De telles situations seront-elles bientôt de l'histoire ancienne ? François Hollande souhaite en effet aller "plus loin" contre le cumul des mandats et le limiter "dans le temps", une idée ancienne dans le débat mais jamais suivie d'effet. Pour "renouveler" la démocratie, le président de la République a fait cette proposition, jeudi 8 septembre, sans préciser le nombre de mandats autorisés dans son idée.

"La longévité vous donne de l'expérience"

"Je suis contre le cumul des mandats, mais cette idée, c'est de la démagogie, c'est stupide, dénonce Denis Jacquat auprès de franceinfo. La longévité vous donne de l'expérience, c'est indéniable. Je suis, par exemple, devenu un spécialiste du social. Je suis le seul député à avoir suivi de façon extrêmement étroite toutes les réformes des retraites. Un renouvellement trop fréquent entraînerait peut-être une moindre qualité des élus."

Apparemment, les électeurs ne se sont pas lassés de voir leur député inlassablement reconduit. "S'ils ne vous trouvent pas bon, vous disparaissez de la circulation", estime Denis Jacquat. "Il y a un juge suprême, c'est le corps électoral, abonde son collègue socialiste Jean-Louis Dumont, élu pour la première fois député de la Meuse en 1981, dans la foulée de l'entrée de François Mitterrand à l'Elysée.

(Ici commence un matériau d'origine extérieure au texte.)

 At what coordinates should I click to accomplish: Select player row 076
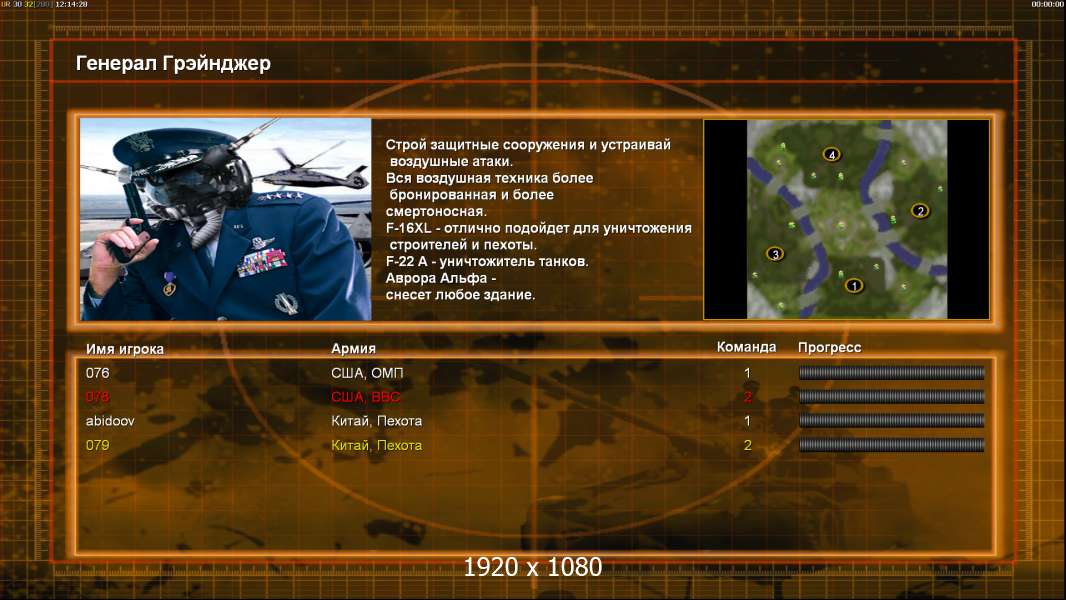pyautogui.click(x=534, y=373)
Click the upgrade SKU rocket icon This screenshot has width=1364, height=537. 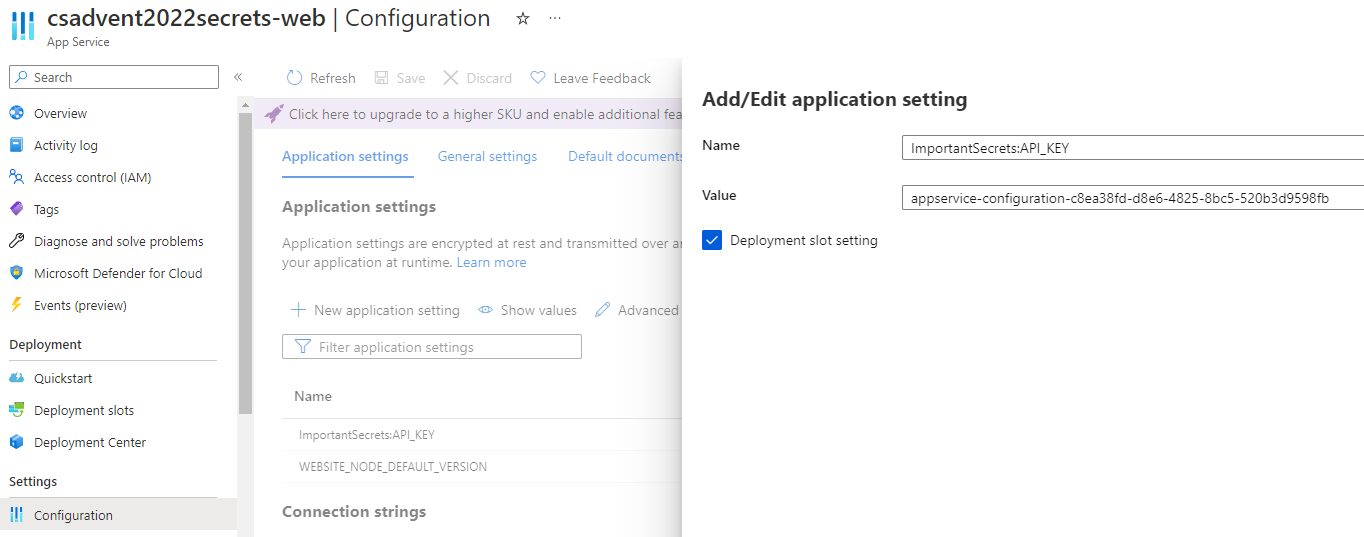coord(273,114)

Les électeurs choisissent leur élu et le sanctionnent en ne le renouvelant pas."

Le contre-exemple de Laurent Grandguillaume

On est loin de la position de Laurent Grandguillaume. A seulement 38 ans, ce député de Côte-d'Or a décidé de ne pas se représenter en 2017, après un seul mandat, et d'entamer une formation pour retrouver le monde de l'entreprise. "La politique, ce n'est pas une situation de rente", a-t-il expliqué à franceinfo. Le socialiste préconise de limiter les parlementaires à deux mandats successifs. "Si on veut renouveler et au moins diversifier la classe politique, il faut en passer par là", estime-t-il.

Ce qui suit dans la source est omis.